Qantas has already taken delivery of three 787-9s which are currently operating Melbourne-Los Angeles international flights as well as limited Sydney-Melbourne domestic services to allow crews to build experience on the type.

Comments

  1. Craigy says

    I like the design and it is fitting that the aircraft is named after Emily. I thought it would be named Dreamtime but pleased with the recognition of the artist.

  2. Dale says

    Don’t get me wrong – I love and fully support Qantas, this aircraft and the concept…… but I am confused. How can all this extra paint not be a problem, and yet painting a small kangaroo on QF 787 engine nacelle’s would apparently have a detrimental effect on fuel efficiency?

  3. KFB says

    I really like this livery. It isn’t what I thought it would be but now that I can see it fully painted it looks amazing. It would be really cool if Qantas painted a Q400 in Aboriginal colours, but unfortunately, I don’t see that happening in the near future…

  4. says

    honestly thought it was nice at first. I’m used to either seeing a full plane livery of just the tail- what I mean is it looks incomplete. But I really like what I’m seeing!

  5. Riplander says

    @Dale the engines are applicable with both the 787-8 and 787-9, which means they can swap engines with a jet star 787 or other partner airlines’ for operational efficiency. It would seem weird to have the QF symbol on the engine nacelle of a Jet star 787, Hence the main reason why they didn’t paint it.

  6. KFB says

    Dale, I completely agree. How can a small kangaroo reduce fuel efficiency but a special livery covering more than half the aircraft can’t? It seems so ludicrous. I mean, Qatar uses the same engines as Qantas and they put their logo on the engines. It seems like this isn’t about fuel efficiency at all, maybe it is just Qantas trying to cut costs…

  7. Brian Tierney says

    I like the idea however I would prefer a striking motive with the same art. All over too much and too heavy.

  8. Marc says

    @Dale
    Engines.
    Swapped for operational efficiency.

    Paint.
    There’s no extra paint. It’s one scheme.

  9. Peter Andjelkovic says

    I too would like to see something more striking and going in a line direction.
    Its too busy.
    I love aboriginal art.

  10. Craigy says

    @ KFB I seem to remember a comment in a previous story about the Qantas B789 and no roo on the engine nacelle. It seems that it is a Boeing recommendation because more than one layer of colour causes laminar flow disturbances around the nacelle increasing drag. Perhaps a contributor or AA could confirm this..

  11. Markie Mark says

    It’s got nothing to do with air flow or fuel efficiency, it’s 100% about pooling within the Qantas group 787’s.

  12. Bodie says

    My understanding is that engines are leased these days not owned. I heard there is a global push by major airlines to do this…

  13. Dale says

    Oh cool, thanks for the feedback!
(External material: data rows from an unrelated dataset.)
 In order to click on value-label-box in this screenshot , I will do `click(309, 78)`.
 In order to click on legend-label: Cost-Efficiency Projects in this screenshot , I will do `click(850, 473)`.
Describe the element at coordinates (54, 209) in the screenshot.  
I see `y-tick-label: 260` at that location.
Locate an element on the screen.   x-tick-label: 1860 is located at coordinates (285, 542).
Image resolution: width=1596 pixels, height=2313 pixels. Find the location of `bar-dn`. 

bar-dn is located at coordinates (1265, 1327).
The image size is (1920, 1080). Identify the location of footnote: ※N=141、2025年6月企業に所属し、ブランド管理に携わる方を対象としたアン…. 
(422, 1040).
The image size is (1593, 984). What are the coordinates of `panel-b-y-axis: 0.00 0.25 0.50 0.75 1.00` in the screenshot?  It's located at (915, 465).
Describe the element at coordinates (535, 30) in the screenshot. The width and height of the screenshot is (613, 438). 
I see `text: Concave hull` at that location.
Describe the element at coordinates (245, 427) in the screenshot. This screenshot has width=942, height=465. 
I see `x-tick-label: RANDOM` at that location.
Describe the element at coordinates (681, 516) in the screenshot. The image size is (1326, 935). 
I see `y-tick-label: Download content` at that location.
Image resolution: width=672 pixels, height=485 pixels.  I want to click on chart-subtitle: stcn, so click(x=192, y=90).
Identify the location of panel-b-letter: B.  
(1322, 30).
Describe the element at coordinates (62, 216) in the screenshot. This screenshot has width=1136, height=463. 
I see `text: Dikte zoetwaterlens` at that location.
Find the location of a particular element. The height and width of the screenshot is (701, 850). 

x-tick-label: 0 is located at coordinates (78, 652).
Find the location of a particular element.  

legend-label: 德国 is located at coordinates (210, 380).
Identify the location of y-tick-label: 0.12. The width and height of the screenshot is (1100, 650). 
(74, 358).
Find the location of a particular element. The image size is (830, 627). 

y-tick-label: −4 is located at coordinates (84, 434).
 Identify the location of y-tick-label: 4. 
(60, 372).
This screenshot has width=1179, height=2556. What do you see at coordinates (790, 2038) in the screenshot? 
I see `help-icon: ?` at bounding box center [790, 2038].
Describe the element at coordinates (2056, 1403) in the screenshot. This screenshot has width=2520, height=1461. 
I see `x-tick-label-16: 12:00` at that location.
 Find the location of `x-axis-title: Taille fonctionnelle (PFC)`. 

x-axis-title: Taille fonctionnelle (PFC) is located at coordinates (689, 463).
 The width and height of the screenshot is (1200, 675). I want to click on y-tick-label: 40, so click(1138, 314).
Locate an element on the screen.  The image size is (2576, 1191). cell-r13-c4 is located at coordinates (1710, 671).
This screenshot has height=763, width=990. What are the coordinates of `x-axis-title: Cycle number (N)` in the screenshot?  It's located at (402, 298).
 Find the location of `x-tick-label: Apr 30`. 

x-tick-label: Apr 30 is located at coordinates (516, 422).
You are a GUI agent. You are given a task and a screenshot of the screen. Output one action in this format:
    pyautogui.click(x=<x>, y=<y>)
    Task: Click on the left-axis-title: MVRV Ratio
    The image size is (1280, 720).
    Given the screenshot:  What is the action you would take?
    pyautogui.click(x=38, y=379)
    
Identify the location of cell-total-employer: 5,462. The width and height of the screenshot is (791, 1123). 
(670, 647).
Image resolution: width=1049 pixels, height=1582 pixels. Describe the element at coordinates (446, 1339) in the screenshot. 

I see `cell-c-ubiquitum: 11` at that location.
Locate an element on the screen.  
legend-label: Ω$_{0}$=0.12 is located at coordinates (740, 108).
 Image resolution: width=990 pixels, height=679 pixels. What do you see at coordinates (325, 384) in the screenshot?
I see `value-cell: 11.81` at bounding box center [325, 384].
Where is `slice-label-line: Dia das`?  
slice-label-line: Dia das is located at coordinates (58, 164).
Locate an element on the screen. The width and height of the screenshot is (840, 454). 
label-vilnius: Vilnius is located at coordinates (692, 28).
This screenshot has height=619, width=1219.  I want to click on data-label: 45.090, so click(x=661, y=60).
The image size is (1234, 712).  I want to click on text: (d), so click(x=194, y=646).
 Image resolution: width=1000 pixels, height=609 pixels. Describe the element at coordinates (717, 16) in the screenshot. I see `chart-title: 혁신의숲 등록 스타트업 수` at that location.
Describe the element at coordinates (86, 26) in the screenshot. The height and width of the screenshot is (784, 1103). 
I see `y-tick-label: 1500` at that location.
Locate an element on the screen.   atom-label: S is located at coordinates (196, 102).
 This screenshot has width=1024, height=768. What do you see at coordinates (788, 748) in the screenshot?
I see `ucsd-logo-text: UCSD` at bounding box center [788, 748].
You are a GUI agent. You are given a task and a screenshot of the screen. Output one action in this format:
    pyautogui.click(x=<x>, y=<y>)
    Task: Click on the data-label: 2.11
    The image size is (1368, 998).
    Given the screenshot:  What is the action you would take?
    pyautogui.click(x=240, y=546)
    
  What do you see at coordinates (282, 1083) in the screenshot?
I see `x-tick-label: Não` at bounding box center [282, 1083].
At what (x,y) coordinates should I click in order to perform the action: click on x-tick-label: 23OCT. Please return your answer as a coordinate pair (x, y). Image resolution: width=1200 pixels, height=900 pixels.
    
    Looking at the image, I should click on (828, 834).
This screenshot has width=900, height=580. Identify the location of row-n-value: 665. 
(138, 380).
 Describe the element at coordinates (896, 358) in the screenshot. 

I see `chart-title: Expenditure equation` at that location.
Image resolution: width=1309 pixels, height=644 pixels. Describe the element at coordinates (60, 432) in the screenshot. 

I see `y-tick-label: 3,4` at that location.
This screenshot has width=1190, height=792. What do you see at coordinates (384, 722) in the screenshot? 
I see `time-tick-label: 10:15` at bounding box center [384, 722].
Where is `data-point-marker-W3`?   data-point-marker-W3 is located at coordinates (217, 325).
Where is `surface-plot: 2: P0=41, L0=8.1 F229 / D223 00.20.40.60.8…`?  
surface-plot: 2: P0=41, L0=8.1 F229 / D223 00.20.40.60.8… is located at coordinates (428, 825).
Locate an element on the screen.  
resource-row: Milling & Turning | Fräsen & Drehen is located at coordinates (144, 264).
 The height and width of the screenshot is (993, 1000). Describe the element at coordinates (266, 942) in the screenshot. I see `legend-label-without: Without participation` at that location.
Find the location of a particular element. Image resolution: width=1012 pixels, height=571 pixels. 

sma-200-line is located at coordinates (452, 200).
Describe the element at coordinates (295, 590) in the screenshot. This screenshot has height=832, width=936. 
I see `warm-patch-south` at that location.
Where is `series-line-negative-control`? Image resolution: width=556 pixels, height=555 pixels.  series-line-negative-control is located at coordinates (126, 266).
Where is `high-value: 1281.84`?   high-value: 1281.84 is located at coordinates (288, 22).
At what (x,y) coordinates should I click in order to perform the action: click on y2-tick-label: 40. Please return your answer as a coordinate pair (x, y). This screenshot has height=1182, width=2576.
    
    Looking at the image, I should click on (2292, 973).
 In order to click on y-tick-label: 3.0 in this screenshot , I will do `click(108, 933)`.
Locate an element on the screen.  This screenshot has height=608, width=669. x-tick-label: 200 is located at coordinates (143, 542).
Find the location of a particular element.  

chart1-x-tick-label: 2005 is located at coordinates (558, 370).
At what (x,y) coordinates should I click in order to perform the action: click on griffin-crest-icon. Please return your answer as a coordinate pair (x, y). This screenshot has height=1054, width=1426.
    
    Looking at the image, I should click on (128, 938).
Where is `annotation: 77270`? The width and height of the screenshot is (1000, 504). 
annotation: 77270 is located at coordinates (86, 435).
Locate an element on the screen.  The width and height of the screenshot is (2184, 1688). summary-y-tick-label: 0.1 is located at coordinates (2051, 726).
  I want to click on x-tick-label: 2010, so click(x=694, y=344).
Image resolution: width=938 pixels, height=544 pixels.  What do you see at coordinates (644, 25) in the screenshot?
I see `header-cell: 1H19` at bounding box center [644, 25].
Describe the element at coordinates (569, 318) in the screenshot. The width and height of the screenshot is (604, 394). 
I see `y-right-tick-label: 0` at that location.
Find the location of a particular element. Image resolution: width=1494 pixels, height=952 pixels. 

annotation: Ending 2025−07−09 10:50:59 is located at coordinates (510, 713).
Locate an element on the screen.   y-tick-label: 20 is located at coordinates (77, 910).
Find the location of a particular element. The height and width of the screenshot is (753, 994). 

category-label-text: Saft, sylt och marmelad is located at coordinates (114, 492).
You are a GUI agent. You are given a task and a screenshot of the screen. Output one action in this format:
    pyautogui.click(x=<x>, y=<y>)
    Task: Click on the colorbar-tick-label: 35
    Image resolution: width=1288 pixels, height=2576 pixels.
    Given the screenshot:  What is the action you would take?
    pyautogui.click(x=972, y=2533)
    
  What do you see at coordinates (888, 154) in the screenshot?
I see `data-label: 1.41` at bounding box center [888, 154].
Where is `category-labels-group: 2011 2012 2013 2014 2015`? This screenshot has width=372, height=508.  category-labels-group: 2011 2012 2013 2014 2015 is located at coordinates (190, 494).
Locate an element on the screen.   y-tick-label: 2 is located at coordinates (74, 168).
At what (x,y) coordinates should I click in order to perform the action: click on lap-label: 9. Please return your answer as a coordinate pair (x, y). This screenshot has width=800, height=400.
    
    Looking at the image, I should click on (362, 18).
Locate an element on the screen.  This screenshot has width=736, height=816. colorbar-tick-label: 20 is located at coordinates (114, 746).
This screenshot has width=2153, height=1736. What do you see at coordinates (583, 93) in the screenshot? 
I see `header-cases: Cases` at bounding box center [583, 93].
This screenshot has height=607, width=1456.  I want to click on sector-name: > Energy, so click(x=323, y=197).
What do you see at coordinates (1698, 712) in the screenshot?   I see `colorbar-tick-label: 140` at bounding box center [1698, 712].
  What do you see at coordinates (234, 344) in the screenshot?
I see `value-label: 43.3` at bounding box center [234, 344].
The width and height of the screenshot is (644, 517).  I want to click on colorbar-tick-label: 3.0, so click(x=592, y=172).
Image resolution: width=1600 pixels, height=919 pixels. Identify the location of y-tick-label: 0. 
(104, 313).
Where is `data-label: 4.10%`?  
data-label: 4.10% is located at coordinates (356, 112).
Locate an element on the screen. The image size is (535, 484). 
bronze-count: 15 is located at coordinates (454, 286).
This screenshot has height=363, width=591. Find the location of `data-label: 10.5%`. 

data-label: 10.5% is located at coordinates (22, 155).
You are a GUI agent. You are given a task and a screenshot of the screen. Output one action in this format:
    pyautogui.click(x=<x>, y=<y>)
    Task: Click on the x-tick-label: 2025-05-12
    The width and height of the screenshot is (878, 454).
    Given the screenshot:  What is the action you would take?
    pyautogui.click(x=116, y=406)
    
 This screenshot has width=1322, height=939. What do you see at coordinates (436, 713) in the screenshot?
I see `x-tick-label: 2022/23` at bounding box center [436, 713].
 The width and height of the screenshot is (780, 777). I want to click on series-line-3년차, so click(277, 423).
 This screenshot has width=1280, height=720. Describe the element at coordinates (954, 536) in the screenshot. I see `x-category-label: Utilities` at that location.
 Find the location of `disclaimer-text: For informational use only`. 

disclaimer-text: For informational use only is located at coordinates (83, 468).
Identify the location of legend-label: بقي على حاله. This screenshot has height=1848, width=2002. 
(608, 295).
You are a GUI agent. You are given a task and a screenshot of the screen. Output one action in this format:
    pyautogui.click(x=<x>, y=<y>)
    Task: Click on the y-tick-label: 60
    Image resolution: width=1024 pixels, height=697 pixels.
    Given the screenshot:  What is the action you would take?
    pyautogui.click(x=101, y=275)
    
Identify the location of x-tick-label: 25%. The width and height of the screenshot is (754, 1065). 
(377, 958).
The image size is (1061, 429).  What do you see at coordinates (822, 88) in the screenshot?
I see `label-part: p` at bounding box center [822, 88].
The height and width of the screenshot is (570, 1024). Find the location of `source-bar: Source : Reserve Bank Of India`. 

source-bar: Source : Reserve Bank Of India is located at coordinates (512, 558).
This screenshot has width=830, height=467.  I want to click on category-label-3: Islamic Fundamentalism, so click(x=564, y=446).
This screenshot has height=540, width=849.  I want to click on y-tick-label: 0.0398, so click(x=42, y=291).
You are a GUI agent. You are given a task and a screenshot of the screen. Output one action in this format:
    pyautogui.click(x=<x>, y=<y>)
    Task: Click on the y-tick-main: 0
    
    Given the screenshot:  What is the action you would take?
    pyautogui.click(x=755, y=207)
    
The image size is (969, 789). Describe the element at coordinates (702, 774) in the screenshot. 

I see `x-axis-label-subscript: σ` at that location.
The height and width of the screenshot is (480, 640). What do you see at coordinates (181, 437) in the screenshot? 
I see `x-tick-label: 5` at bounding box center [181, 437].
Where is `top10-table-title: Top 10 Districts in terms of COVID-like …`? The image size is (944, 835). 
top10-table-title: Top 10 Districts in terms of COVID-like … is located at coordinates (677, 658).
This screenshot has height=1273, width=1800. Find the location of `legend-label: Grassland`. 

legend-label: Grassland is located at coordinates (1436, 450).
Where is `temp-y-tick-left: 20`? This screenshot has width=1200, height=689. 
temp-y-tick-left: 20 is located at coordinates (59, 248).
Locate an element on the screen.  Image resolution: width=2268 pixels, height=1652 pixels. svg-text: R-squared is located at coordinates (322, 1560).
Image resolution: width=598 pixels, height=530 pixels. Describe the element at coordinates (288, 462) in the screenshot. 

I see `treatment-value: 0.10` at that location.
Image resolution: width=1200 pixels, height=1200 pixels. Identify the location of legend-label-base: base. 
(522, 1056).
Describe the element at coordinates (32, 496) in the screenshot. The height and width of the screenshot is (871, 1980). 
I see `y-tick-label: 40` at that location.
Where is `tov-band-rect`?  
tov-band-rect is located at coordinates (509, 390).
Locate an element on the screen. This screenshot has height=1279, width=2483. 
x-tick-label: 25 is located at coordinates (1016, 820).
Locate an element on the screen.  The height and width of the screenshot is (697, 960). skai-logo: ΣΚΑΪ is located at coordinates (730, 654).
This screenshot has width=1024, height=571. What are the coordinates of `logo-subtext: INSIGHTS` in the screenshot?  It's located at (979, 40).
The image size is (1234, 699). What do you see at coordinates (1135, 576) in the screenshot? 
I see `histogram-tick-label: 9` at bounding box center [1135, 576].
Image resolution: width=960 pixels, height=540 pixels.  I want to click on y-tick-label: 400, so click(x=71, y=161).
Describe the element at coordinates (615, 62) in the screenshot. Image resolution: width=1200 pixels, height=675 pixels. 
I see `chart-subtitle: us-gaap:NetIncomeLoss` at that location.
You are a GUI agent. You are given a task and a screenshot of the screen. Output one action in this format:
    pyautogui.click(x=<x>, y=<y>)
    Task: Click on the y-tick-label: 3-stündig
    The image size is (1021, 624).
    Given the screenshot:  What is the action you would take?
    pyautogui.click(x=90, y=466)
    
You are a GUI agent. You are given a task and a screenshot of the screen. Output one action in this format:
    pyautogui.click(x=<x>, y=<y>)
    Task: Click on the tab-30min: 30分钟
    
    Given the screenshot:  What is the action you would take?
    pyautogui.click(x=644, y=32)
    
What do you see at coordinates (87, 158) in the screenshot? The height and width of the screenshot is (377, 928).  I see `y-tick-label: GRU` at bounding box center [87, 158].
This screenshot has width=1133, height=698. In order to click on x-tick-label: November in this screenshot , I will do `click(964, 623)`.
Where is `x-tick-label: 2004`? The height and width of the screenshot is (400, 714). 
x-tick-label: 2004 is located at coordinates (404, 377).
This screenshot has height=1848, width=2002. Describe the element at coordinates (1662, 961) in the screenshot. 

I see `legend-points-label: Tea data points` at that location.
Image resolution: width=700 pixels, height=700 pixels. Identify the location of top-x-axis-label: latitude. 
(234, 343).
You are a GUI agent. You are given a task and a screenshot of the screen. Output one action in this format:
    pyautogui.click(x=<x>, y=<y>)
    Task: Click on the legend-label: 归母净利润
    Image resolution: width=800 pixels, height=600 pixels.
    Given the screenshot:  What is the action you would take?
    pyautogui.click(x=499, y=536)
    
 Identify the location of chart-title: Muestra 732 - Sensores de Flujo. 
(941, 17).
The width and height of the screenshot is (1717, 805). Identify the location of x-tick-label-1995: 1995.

Makes perfect sense not to paint if the engines are pooled with Jetstar.

  14. Yusef Danet says

    I love the livery.

    Engines aren’t nacelles. When you change an engine, the nacelle stays with the airframe, opening like a couple of clams to let the engine out. You’ll only see engines on trolleys, not enclosed by nacelles.

  15. Ben says

    (The other Ben)

    I don’t mind this scheme. I do prefer the artworks all over the fuselage though. Nalanji Dreaming was outstanding. Yananyi Dreaming is similarly impressive.

    I wasn’t a huge fan of Wunala dreaming though, it just seemed to be overkill on the different shades of red, when there’s already a red tail.

    I’ve always wondered why they don’t try these schemes on a A380. A Nalanji Dreaming scheme on the A380 would look awesome.

  16. Connor says

    ALL the indigenous-inspired paintwork on QF aircraft, down the years’, has looked brightly-coloured, & totally different to any other design!

    Cheers to the big ‘White ‘Roo’ for such visual enjoyment!